Let's see, the results give the following ranking with most natural first, then others less natural in descending order:

CEV: 91% natural
TEV: 87%
NLT: 83%
NCV & GW tied: 78%

Then there is a huge gap to the next group of moderately idiomatic versions, such as the NIV, NET, and ISV.

Then there is another huge gap to the essentially literal and literal translations.

At Sun Aug 06, 08:59:00 AM, Blogger Peter Kirk said...

Wayne wrote that ESV "could have been [more of a milestone] if its translation team paid as much attention to the quality of its English as they did to its exegetical accuracy."

I disagree. The team would have had to pay much more attention than they did to exegetical accuracy. The exegetical accuracy of the ESV leaves a lot to be desired, especially in places where the translators allowed their renderings to be controlled by fundamentalist and/or complementarian dogma rather than by the actual intention of the biblical authors. For an example of control by fundamentalist dogma, see Isaiah 7:14. For proof of control by complementarian dogma, I refer to Michael Marlowe's statement that "the ESV was projected as a version that would deliberately adhere to these guidelines", referring to the Colorado Springs guidelines which were drafted by a group who were mostly not scholars and had a clear dogmatic aim.

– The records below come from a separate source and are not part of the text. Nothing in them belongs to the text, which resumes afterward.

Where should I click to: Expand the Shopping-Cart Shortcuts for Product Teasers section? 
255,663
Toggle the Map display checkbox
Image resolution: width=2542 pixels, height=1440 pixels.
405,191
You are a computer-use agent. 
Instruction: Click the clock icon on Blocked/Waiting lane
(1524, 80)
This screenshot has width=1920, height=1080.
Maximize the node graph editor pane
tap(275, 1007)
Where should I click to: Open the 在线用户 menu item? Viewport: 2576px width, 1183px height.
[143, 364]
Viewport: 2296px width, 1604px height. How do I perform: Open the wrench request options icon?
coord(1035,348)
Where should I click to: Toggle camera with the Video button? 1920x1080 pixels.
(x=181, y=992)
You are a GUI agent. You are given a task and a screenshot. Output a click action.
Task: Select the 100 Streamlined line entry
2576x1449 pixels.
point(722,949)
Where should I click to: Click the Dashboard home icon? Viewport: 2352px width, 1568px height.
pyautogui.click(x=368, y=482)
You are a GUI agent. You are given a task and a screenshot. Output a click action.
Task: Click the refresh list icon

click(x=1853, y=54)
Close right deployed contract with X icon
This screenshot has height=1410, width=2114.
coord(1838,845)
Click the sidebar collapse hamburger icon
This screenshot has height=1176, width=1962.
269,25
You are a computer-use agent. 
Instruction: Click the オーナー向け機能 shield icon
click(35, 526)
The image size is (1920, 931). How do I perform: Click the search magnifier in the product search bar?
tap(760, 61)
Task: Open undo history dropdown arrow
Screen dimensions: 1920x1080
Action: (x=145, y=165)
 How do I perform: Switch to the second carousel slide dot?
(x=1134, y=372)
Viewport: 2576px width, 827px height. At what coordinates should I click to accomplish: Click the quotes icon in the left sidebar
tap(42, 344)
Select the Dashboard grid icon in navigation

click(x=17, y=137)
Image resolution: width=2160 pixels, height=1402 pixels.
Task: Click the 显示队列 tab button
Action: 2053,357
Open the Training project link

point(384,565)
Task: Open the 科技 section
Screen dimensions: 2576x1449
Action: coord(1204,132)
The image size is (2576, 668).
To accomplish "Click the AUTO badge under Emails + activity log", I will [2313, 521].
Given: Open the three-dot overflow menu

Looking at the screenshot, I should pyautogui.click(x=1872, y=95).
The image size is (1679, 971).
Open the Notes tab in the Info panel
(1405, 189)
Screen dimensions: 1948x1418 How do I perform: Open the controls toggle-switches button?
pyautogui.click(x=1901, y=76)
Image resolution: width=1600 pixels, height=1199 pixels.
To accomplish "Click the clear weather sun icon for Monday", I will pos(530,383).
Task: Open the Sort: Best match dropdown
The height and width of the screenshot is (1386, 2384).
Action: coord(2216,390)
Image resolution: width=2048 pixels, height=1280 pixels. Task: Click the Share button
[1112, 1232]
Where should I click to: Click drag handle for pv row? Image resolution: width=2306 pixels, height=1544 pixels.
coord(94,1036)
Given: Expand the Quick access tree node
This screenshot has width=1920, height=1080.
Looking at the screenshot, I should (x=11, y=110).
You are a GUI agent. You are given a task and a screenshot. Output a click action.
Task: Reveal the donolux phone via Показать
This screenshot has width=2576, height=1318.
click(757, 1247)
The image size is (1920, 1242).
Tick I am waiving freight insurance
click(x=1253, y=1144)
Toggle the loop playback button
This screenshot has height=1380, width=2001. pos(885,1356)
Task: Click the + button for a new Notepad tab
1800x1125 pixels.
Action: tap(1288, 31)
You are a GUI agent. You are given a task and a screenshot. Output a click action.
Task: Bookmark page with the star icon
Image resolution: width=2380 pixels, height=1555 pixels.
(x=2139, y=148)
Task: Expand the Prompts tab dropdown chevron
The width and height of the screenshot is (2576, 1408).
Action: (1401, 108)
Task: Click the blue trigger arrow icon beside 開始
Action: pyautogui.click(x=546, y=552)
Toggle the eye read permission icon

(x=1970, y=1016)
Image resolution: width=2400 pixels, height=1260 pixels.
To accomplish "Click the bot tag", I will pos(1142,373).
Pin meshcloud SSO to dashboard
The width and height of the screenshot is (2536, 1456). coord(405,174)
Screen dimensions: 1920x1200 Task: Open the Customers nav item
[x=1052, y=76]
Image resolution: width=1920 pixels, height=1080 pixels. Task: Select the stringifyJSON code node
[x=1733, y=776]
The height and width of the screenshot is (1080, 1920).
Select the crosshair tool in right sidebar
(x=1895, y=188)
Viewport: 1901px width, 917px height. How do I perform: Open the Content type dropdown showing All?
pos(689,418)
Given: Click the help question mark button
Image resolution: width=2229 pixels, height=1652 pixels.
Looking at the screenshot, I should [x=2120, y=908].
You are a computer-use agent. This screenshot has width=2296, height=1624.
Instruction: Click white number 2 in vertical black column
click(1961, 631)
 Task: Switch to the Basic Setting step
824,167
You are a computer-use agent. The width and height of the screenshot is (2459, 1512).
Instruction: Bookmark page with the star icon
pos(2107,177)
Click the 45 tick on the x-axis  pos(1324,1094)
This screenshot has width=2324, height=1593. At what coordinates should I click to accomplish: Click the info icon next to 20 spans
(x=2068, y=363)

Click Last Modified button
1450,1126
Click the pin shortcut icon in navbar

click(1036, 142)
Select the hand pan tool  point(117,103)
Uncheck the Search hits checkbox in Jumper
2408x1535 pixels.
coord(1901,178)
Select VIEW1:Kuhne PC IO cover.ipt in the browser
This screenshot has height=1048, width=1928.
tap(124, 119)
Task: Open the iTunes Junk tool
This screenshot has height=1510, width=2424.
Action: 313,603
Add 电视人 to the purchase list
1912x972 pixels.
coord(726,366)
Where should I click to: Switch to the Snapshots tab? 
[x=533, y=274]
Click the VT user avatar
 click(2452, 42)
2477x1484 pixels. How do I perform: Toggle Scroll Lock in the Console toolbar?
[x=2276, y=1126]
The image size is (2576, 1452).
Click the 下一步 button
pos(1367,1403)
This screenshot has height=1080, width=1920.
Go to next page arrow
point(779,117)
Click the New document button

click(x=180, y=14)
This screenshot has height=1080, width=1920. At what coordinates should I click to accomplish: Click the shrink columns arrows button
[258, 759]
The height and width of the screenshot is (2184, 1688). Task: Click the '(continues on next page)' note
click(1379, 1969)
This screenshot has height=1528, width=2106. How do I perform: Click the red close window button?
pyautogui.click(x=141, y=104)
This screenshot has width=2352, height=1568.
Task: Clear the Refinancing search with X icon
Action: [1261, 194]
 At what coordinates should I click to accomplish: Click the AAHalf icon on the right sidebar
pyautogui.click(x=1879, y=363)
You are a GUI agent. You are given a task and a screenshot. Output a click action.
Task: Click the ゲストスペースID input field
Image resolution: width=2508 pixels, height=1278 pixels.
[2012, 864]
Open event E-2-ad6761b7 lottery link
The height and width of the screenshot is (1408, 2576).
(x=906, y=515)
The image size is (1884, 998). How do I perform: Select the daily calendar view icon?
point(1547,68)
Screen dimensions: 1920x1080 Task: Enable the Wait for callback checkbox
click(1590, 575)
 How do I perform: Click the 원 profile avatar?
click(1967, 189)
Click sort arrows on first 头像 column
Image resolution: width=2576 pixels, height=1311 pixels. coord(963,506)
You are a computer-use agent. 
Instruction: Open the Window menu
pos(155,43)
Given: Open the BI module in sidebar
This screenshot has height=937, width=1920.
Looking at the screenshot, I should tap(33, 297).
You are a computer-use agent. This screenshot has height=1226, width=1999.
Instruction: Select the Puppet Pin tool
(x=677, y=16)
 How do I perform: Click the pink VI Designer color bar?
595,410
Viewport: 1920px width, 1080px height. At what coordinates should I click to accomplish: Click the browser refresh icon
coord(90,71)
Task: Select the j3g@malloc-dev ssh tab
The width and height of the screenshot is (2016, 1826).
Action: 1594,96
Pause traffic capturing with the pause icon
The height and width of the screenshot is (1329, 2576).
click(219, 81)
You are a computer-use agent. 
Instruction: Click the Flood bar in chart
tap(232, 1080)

Vern Poythress confirms that "The ESV is not “gender-neutral,” but conforms to the Colorado Springs Guidelines on the issue of gender in English." By committing themselves to follow any such set of guidelines, the translators were abandoning exegetical accuracy.

Meanwhile, in my scepticism that this is really Packer's greatest achievement, I am surprised to find myself in agreement with Tim Bayly, who (as well as confirming the link to the Colorado Springs guidelines) writes:

Do you suppose Dr. Bruce Metzger realizes how much he did fifty years ago to afford J. I. Packer his life's signal accomplishment? ...

what Packer is so proud of, the "English Standard Version," is simply the text of the "Revised Standard Version" that he received from Metzger and other scholars. ...

["Knowing God"]'s his magnum opus. The impact "Knowing God" had on me cannot be overstated.

I would agree that "Knowing God" is much more significant than the ESV.

At Sun Aug 06, 02:27:00 PM, Blogger M. J. Mansini said...

Wayne, an interesting thing that I would like to know is what types of studying do each of those different ranges of English bibles lend themselves well too?

For example, what things could you do better with an Literal (think NASB), a middle ground (think NIV/NET) and a more natural (think GW)?

Would be interesting what someone like yourself, who is concerned with naturalness, would feel different translations are useful for? Do any hit a nice middle in which they can be used for most anything?

At Sun Aug 06, 05:43:00 PM, Blogger anonymous said...

This comment has been removed by a blog administrator.

At Mon Aug 07, 03:54:00 AM, Blogger Peter Kirk said...

Anon, thanks for the correction. I was quoting Tim Bayly, who seems to have got his facts mixed up. Nevertheless his point holds, that RSV was a much more significant accomplishment than ESV.